YOUR GOAL -
Beneath this task are records; count the lines among them that contain the word "agent" and answer with the number only.

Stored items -
__________________________________________________

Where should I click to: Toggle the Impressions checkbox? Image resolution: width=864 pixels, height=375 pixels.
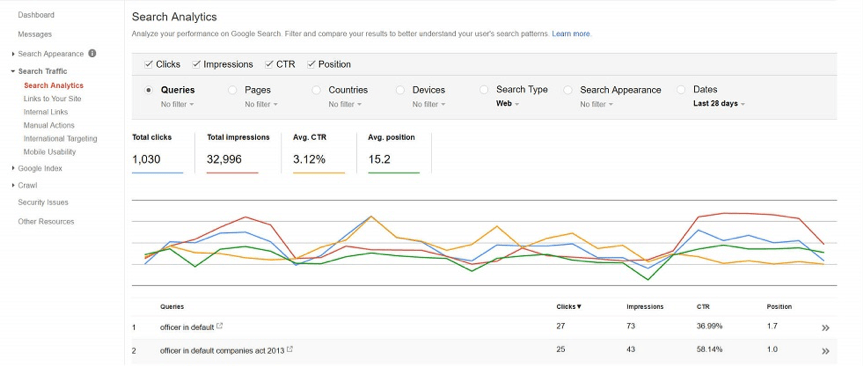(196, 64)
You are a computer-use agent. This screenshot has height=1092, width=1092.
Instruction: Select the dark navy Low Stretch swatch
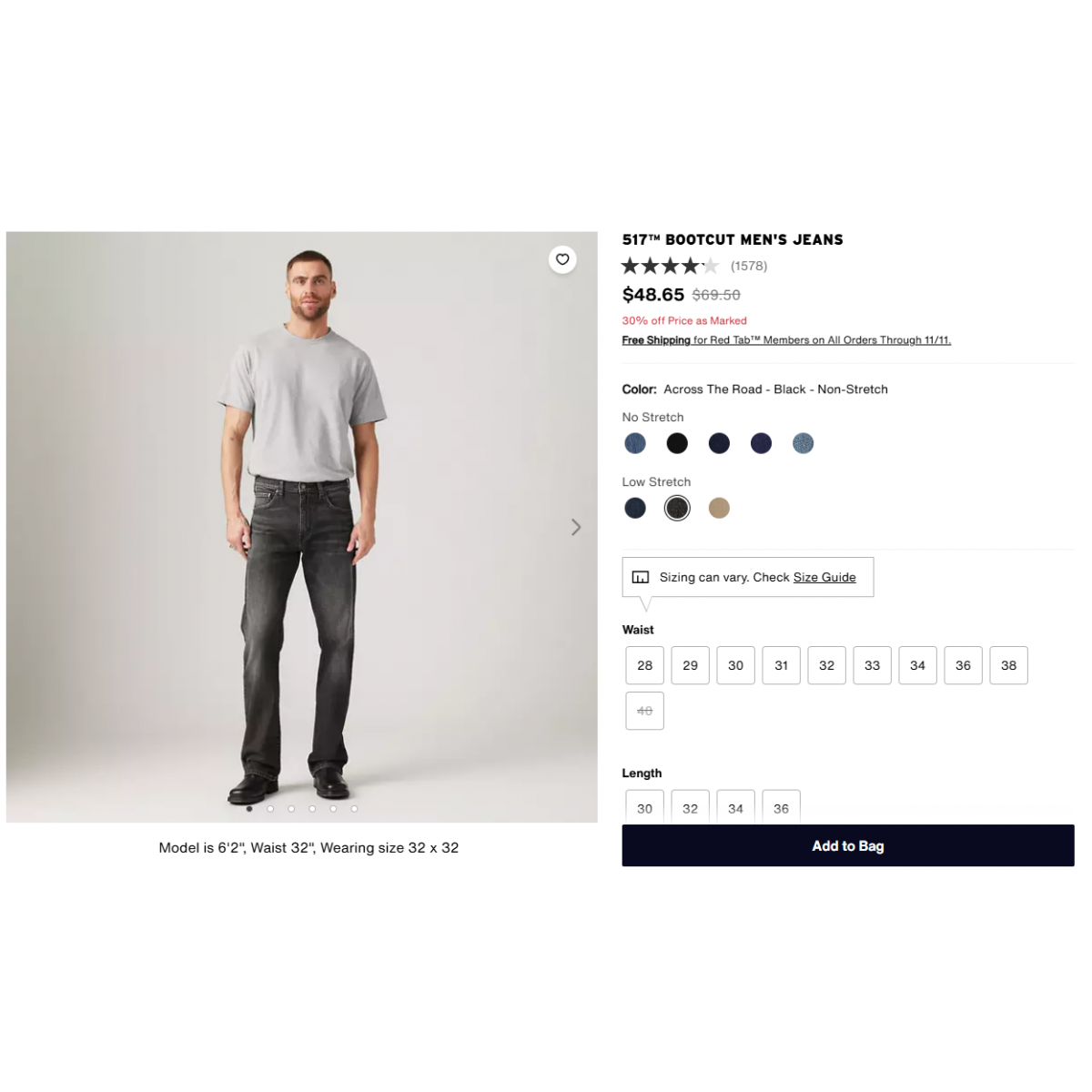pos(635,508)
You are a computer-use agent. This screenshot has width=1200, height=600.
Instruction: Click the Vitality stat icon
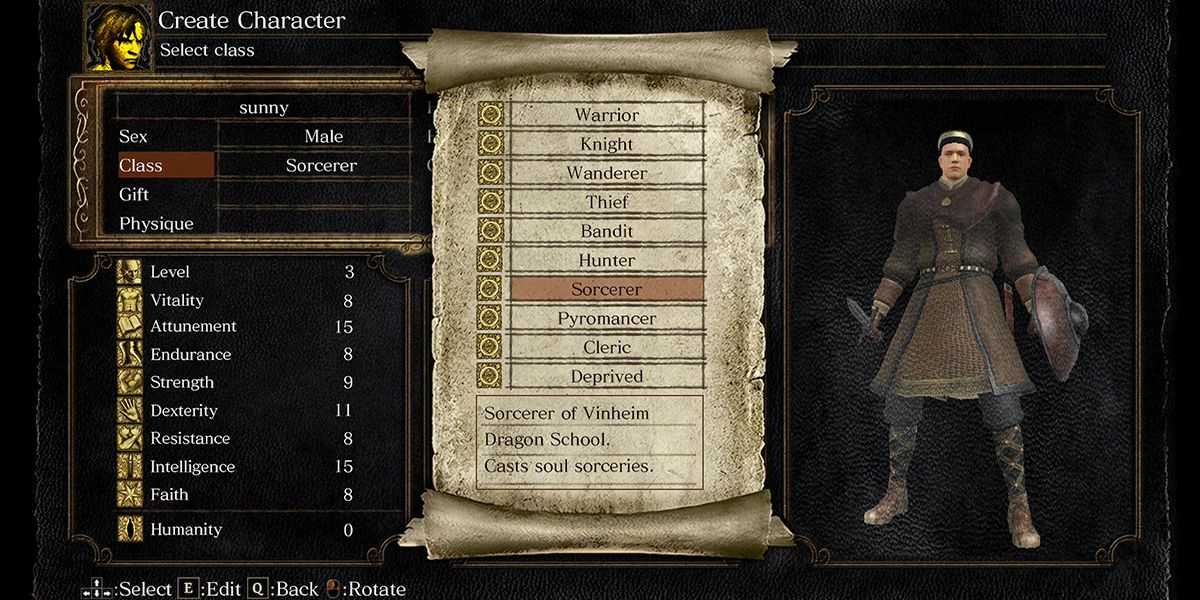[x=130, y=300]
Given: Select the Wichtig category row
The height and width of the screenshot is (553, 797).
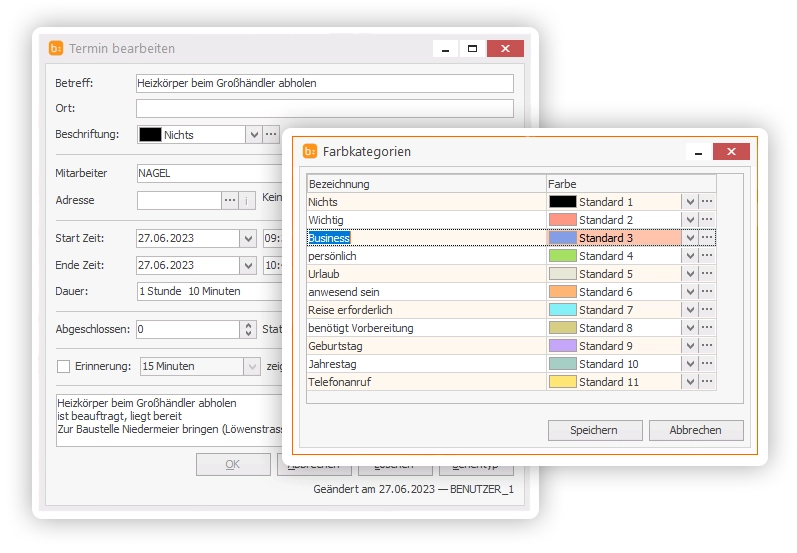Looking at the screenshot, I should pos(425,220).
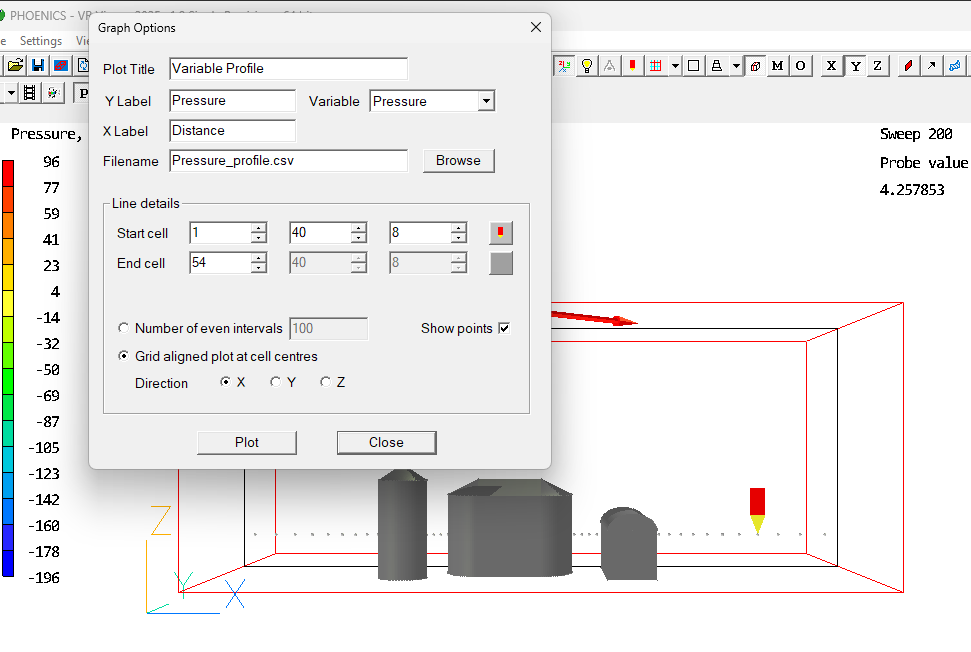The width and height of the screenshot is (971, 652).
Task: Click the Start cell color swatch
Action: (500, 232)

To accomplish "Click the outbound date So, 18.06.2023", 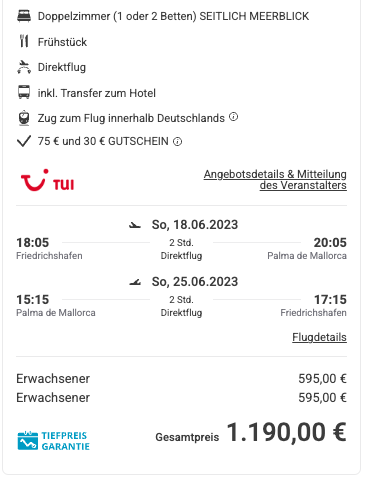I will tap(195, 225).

__________________________________________________

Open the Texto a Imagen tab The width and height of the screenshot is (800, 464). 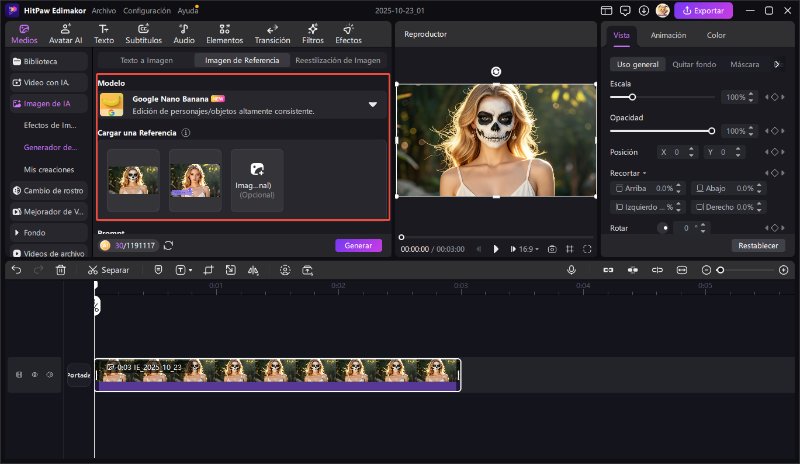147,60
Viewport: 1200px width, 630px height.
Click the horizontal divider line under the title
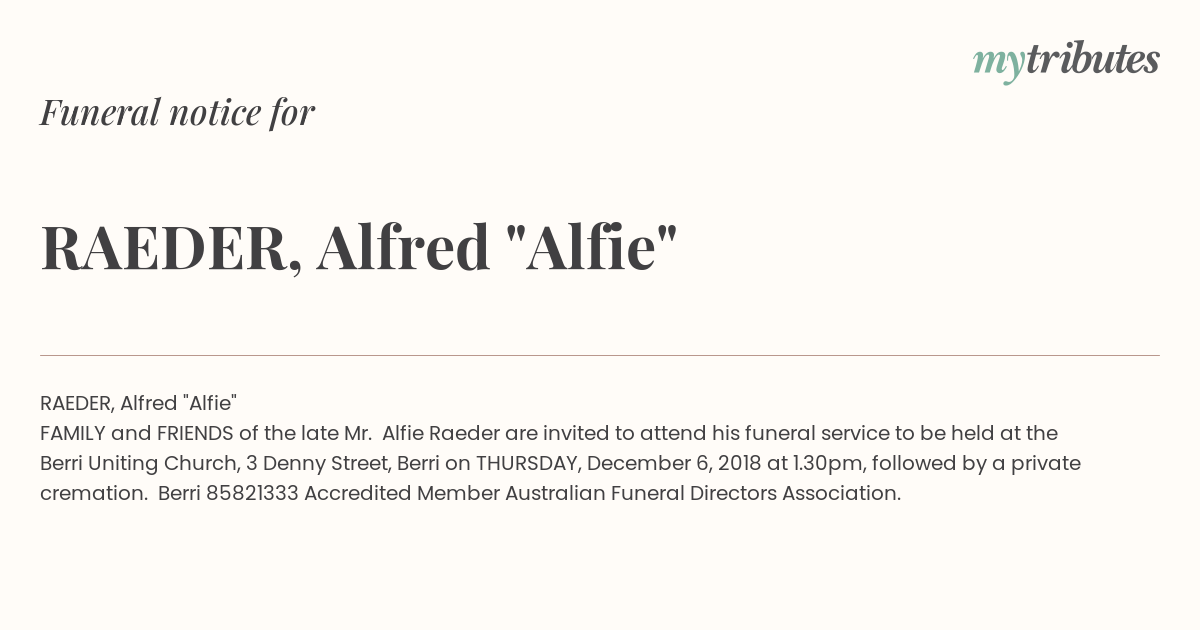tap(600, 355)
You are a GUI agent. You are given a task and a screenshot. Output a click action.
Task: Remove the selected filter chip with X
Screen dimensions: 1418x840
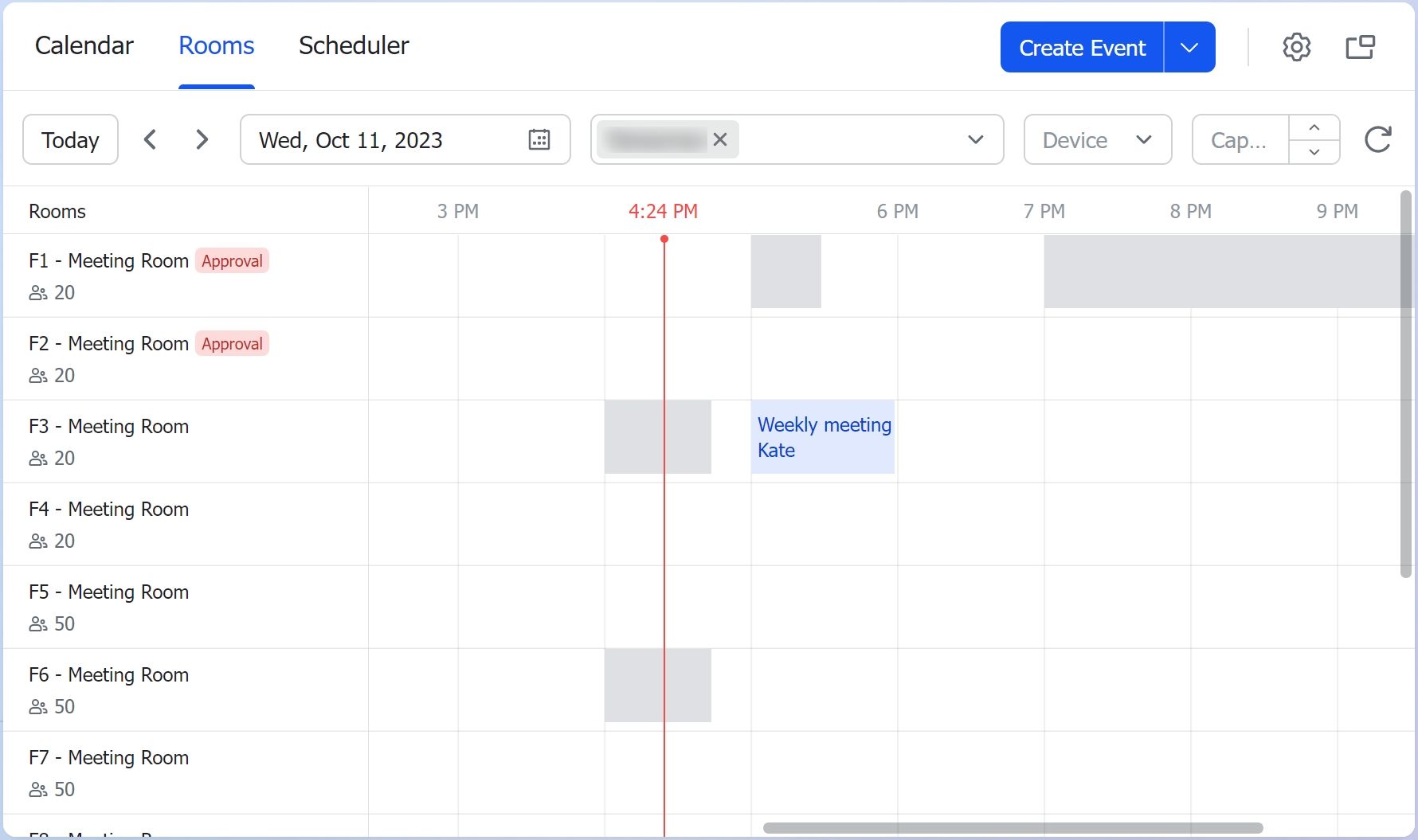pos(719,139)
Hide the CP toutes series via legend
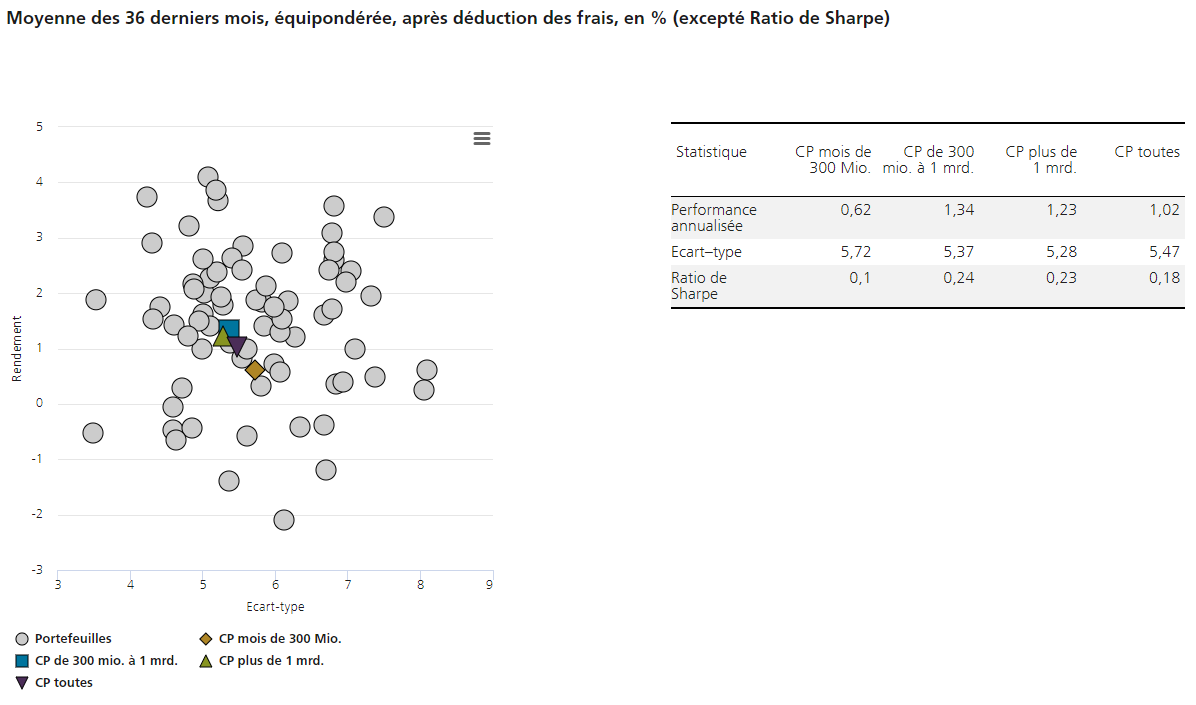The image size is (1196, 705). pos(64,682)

__________________________________________________

EXERCISE OUTPUT -
3